━━━ BRANO DI PARTENZA

3. Ben diversa, invece, è la questione sollevata dalla Corte d'appello di Trento in ordine al successivo art. 13 stessa l. prov. Bolzano, in riferimento agli artt. 3 e 42 Cost.
Quella Corte era chiamata a decidere l'indennità da corrispondere, sia ai proprietari che agli affittuari, per l'esproprio di un'azienda agricola, sita in zona destinata all'edilizia abitativa agevolata del Comune di S. Candido.
La Corte d'appello ha potuto determinare agevolmente l'indennità dovuta ai proprietari perché, dopo la dichiarata illegittimità costituzionale degli artt. 12 comma 1, 13 comma 1 e 15 comma 3 l. prov. Bolzano 20 agosto 1972 n. 15 (v. sent. Corte Cost. 13 luglio 1984 n. 231), afferma di aver potuto applicare il regime indennitario previsto dalla legislazione regionale del T.-A.A., in virtù della competenza primaria in materia di esproprio ad essa riservata dallo statuto.

━━━━━━
━━━ MATERIALE

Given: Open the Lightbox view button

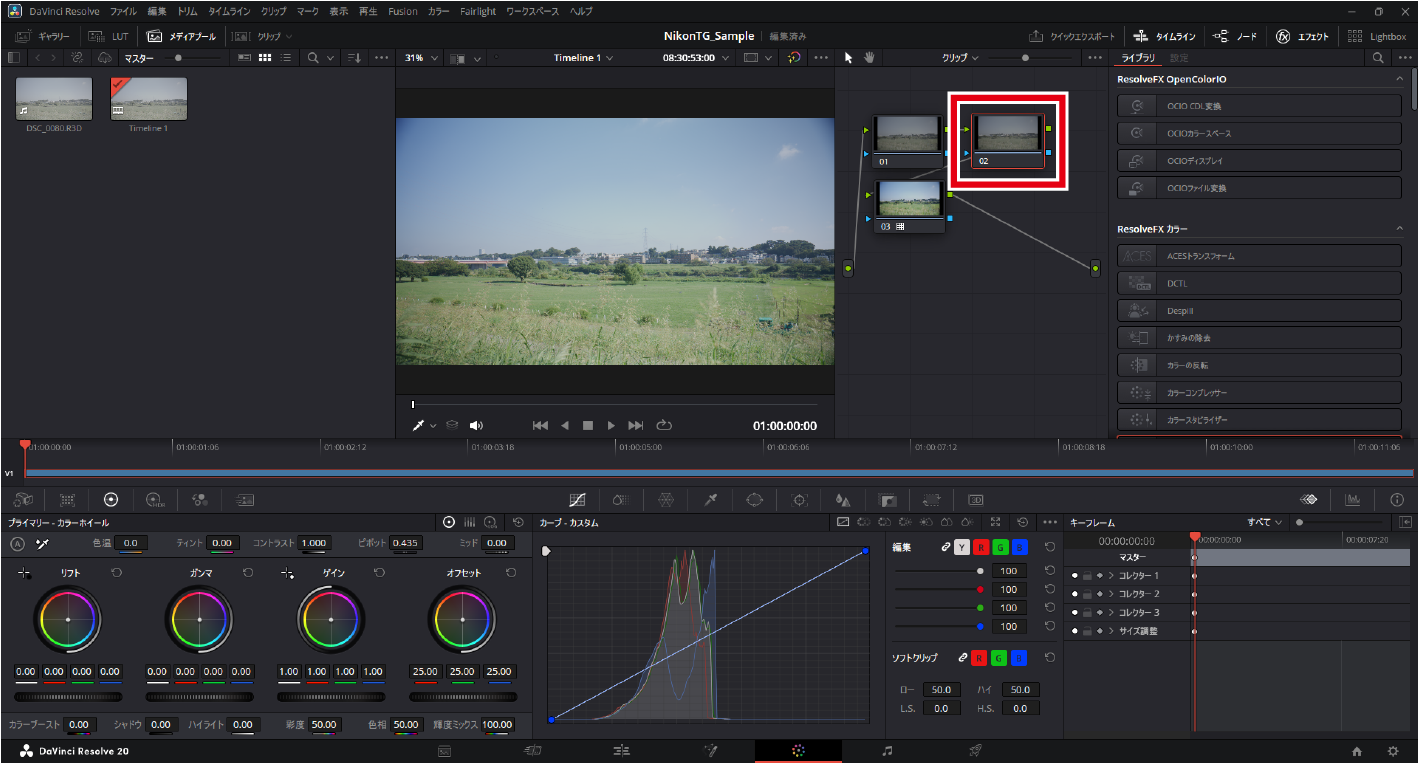Looking at the screenshot, I should pyautogui.click(x=1376, y=36).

━━━━━━

- COMPITO 1
Rispondi a queste domande sul brano sull'esproprio:
(a) Quale Corte d'appello ha sollevato la questione sull'art. 13 della legge provinciale di Bolzano?
(b) In quale Comune si trova l'azienda agricola espropriata?
(c) Quale sentenza della Corte costituzionale viene citata per la dichiarata illegittimità degli artt. 12, 13 e 15?
- COMPITO 2
Prosegui il brano sull'esproprio a partire dalla sua ultima frase.

- RISPOSTA 1
(a) La Corte d'appello di Trento.
(b) Nel Comune di S. Candido.
(c) La sentenza della Corte costituzionale del 13 luglio 1984 n. 231.

- RISPOSTA 2
La legislazione regionale, però - secondo quanto sostiene la stessa ordinanza - non ha previsto alcuna forma d'indennizzo per fitta volo, colono o mezzadro che, trovandosi a coltivare il fondo, siano costretti a lasciarlo a causa dell'esproprio: salvo l'ipotesi (che non è della specie) dei miglioramenti, che il proprietario stesso è tenuto ad indennizzare (nei limiti dell'indennizzo a sua volta percepito) a sensi dell'art. 35 l. reg. 17 maggio 1956 n. 7.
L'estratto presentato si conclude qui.